Work request
Restate, word for word, every line of the data.

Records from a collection

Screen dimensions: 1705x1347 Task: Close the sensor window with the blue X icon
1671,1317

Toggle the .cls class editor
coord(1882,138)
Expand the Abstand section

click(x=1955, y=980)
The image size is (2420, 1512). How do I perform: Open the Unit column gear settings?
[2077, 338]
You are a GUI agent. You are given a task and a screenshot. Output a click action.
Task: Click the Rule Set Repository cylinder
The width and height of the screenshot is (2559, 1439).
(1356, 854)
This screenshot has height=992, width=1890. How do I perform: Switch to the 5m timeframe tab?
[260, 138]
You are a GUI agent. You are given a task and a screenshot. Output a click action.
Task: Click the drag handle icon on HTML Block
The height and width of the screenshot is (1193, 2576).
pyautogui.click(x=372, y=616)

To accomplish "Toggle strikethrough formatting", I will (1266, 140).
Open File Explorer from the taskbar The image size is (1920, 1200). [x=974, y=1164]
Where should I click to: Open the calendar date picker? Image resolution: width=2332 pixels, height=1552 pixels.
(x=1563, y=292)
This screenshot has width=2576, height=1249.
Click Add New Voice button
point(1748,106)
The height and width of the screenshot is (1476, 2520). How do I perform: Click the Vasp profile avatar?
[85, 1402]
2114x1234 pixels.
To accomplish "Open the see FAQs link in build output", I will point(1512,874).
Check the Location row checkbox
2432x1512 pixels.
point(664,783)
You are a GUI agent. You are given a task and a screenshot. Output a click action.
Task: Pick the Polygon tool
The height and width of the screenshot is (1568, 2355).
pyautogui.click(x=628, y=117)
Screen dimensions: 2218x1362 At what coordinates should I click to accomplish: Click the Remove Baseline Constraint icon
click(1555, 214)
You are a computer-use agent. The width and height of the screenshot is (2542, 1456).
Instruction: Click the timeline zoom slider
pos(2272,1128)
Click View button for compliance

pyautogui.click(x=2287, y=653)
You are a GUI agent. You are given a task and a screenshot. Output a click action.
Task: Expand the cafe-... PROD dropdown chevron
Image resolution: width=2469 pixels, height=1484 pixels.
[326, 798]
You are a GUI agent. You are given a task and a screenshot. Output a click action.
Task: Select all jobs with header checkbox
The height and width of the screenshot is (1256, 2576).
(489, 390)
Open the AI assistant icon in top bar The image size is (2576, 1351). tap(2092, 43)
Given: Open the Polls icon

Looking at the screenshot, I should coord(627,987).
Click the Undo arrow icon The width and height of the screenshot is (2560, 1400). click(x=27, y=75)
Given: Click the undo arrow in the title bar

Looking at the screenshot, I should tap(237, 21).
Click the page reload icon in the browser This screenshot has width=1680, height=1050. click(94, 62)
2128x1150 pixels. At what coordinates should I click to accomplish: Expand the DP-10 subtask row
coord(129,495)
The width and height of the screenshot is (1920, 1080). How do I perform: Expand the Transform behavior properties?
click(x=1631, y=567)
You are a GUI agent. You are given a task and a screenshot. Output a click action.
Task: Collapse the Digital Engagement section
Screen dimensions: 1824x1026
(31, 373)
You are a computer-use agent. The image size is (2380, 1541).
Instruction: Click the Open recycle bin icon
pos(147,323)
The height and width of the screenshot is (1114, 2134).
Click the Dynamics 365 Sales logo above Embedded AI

Answer to the problem
Screen dimensions: 1705x1347 Task: Close the sensor window with the blue X icon
1671,1317

Toggle the .cls class editor
coord(1882,138)
Expand the Abstand section

click(x=1955, y=980)
The image size is (2420, 1512). How do I perform: Open the Unit column gear settings?
[2077, 338]
You are a GUI agent. You are given a task and a screenshot. Output a click action.
Task: Click the Rule Set Repository cylinder
The width and height of the screenshot is (2559, 1439).
(1356, 854)
This screenshot has height=992, width=1890. How do I perform: Switch to the 5m timeframe tab?
[260, 138]
You are a GUI agent. You are given a task and a screenshot. Output a click action.
Task: Click the drag handle icon on HTML Block
The height and width of the screenshot is (1193, 2576).
pyautogui.click(x=372, y=616)

To accomplish "Toggle strikethrough formatting", I will (1266, 140).
Open File Explorer from the taskbar The image size is (1920, 1200). [x=974, y=1164]
Where should I click to: Open the calendar date picker? Image resolution: width=2332 pixels, height=1552 pixels.
(x=1563, y=292)
This screenshot has width=2576, height=1249.
Click Add New Voice button
point(1748,106)
The height and width of the screenshot is (1476, 2520). How do I perform: Click the Vasp profile avatar?
[85, 1402]
2114x1234 pixels.
To accomplish "Open the see FAQs link in build output", I will point(1512,874).
Check the Location row checkbox
2432x1512 pixels.
point(664,783)
You are a GUI agent. You are given a task and a screenshot. Output a click action.
Task: Pick the Polygon tool
The height and width of the screenshot is (1568, 2355).
pyautogui.click(x=628, y=117)
Screen dimensions: 2218x1362 At what coordinates should I click to accomplish: Click the Remove Baseline Constraint icon
click(1555, 214)
You are a computer-use agent. The width and height of the screenshot is (2542, 1456).
Instruction: Click the timeline zoom slider
pos(2272,1128)
Click View button for compliance

pyautogui.click(x=2287, y=653)
You are a GUI agent. You are given a task and a screenshot. Output a click action.
Task: Expand the cafe-... PROD dropdown chevron
Image resolution: width=2469 pixels, height=1484 pixels.
[326, 798]
You are a GUI agent. You are given a task and a screenshot. Output a click action.
Task: Select all jobs with header checkbox
The height and width of the screenshot is (1256, 2576).
(489, 390)
Open the AI assistant icon in top bar The image size is (2576, 1351). tap(2092, 43)
Given: Open the Polls icon

Looking at the screenshot, I should coord(627,987).
Click the Undo arrow icon The width and height of the screenshot is (2560, 1400). click(x=27, y=75)
Given: Click the undo arrow in the title bar

Looking at the screenshot, I should tap(237, 21).
Click the page reload icon in the browser This screenshot has width=1680, height=1050. click(94, 62)
2128x1150 pixels. At what coordinates should I click to accomplish: Expand the DP-10 subtask row
coord(129,495)
The width and height of the screenshot is (1920, 1080). How do I perform: Expand the Transform behavior properties?
click(x=1631, y=567)
You are a GUI agent. You are given a task and a screenshot. Output a click action.
Task: Collapse the Digital Engagement section
Screen dimensions: 1824x1026
(31, 373)
You are a computer-use agent. The image size is (2380, 1541).
Instruction: Click the Open recycle bin icon
pos(147,323)
The height and width of the screenshot is (1114, 2134).
Click the Dynamics 365 Sales logo above Embedded AI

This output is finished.